[Stored entries]
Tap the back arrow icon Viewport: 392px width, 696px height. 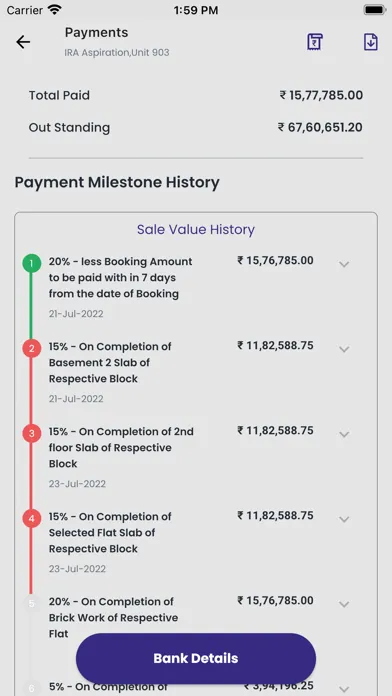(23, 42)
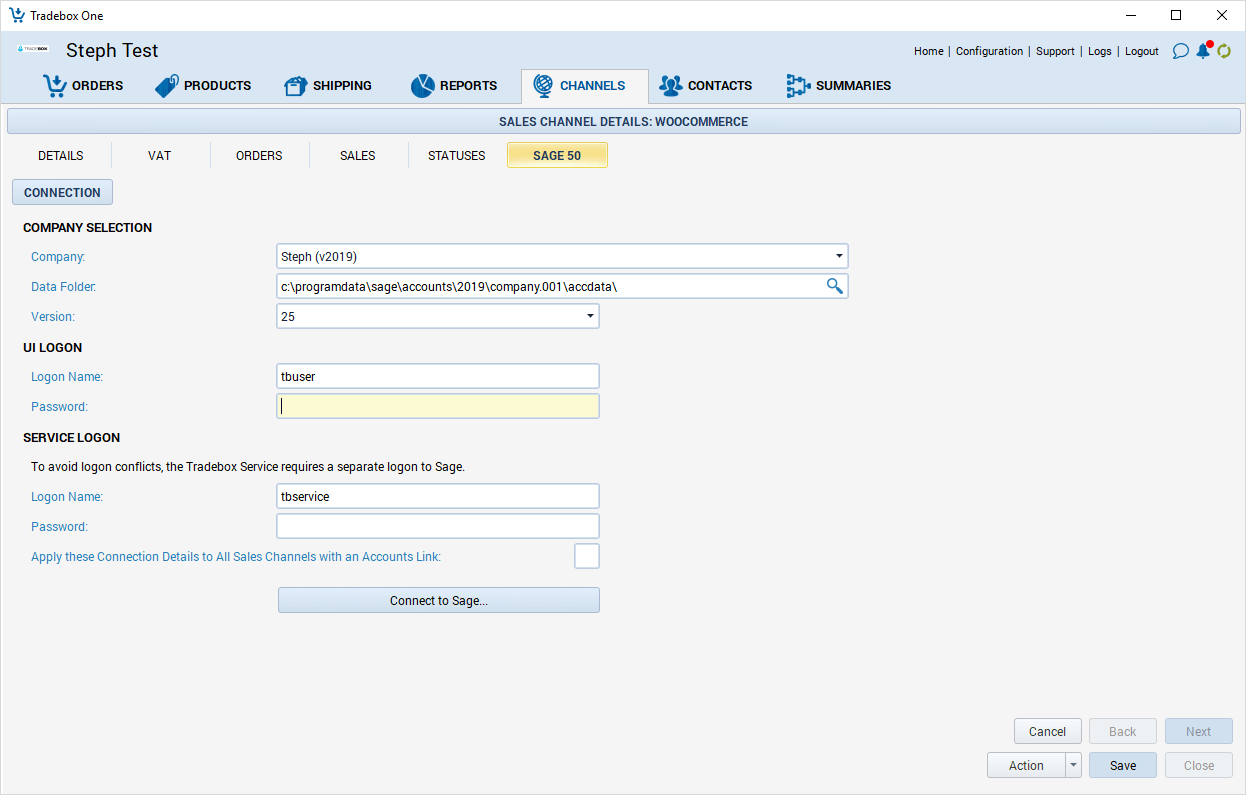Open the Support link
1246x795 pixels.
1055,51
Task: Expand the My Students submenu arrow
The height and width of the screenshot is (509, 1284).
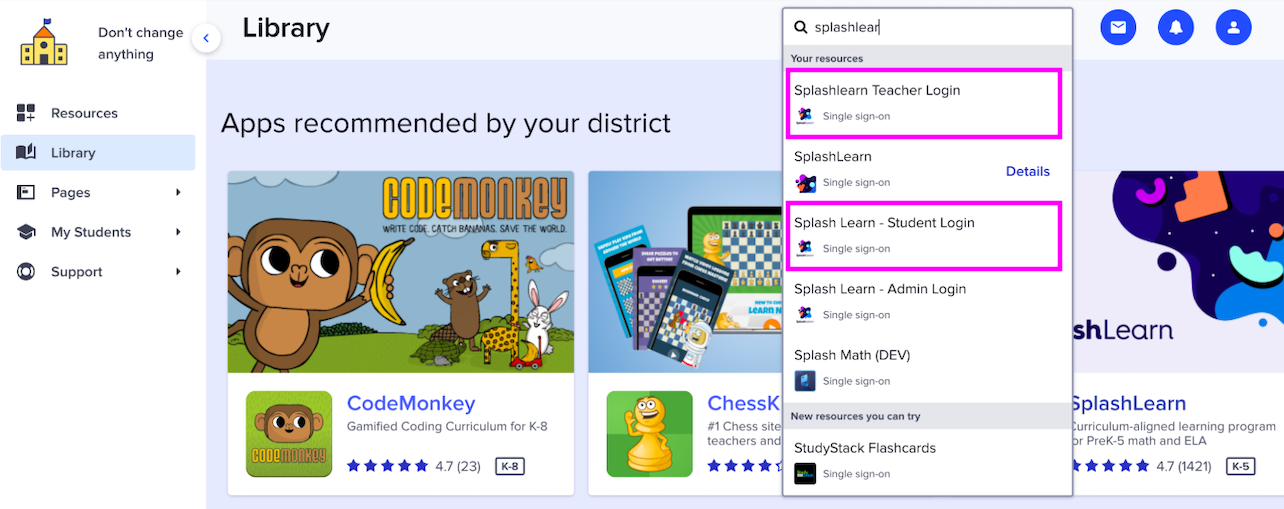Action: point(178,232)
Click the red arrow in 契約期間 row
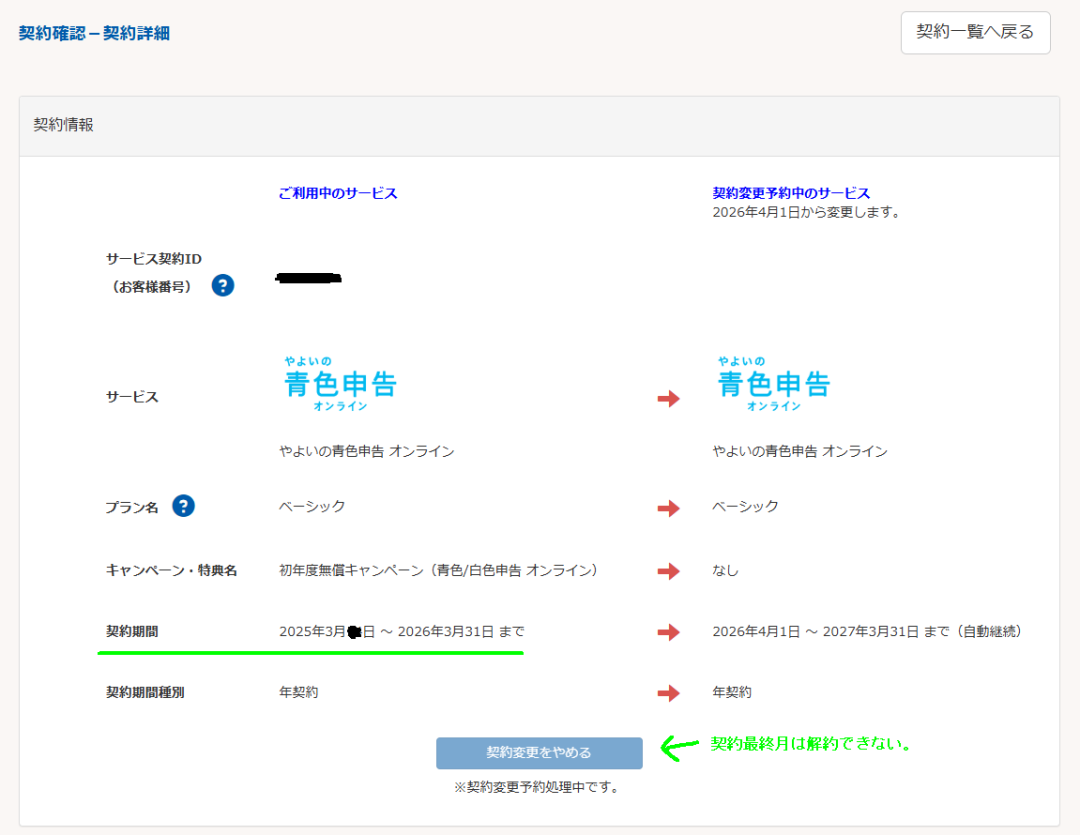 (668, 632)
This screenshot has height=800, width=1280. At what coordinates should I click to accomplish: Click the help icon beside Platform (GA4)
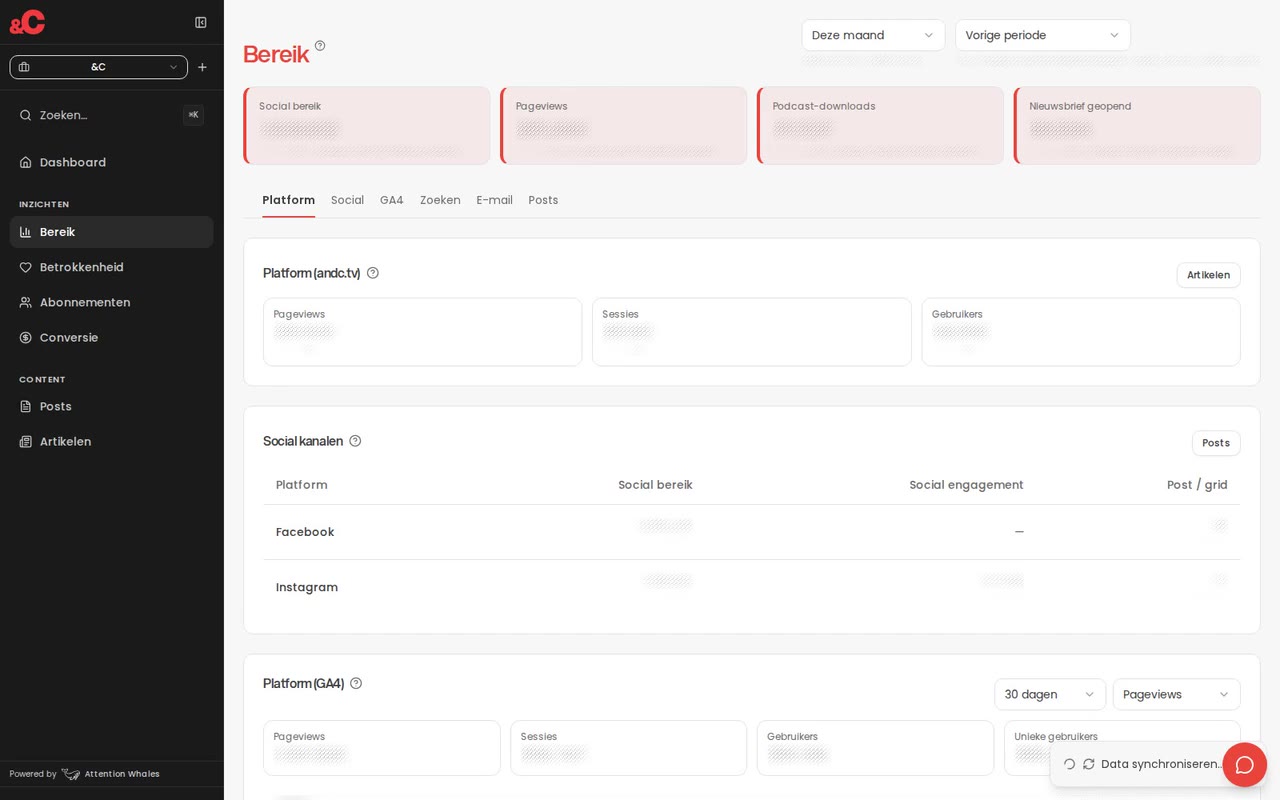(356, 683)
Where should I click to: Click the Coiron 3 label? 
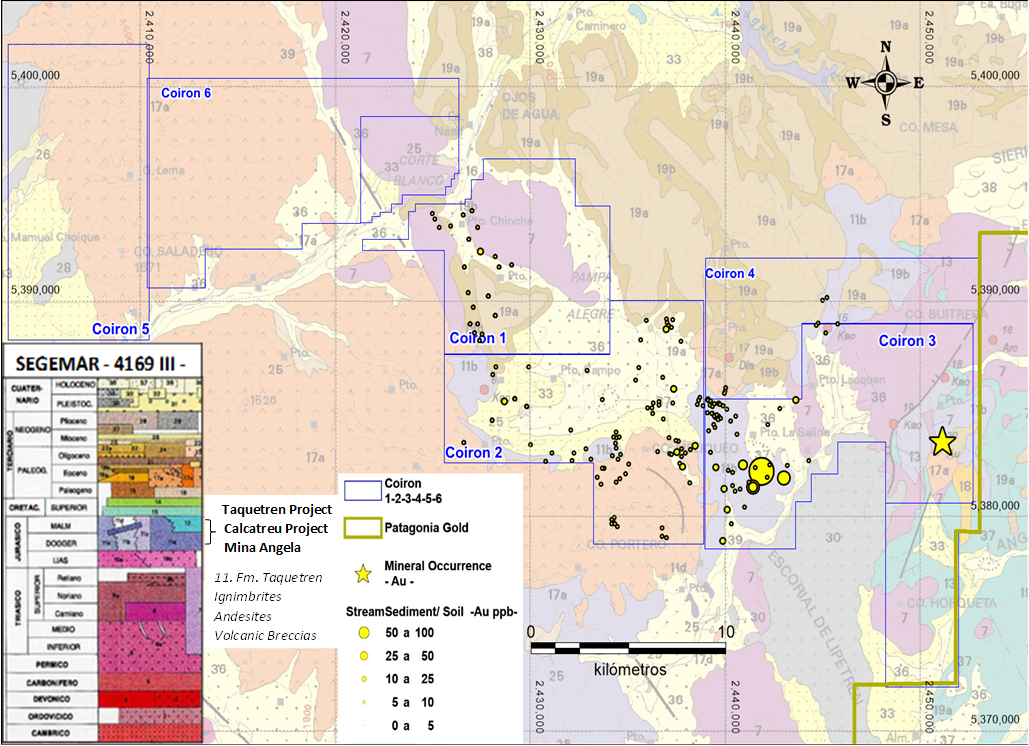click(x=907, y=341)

**Work to complete**
The answer must be an exact transcription of the lines from the one containing "Click the red arrow in 契約期間 row" through the last line of the records above, both included, with no pictures.

**Solution for this exercise**
Click the red arrow in 契約期間 row
 (668, 632)
This screenshot has height=800, width=1280. At what coordinates should I click to accomplish: Click the help icon beside Platform (GA4)
(356, 683)
Where should I click to: Click the Coiron 3 label? 
click(x=907, y=341)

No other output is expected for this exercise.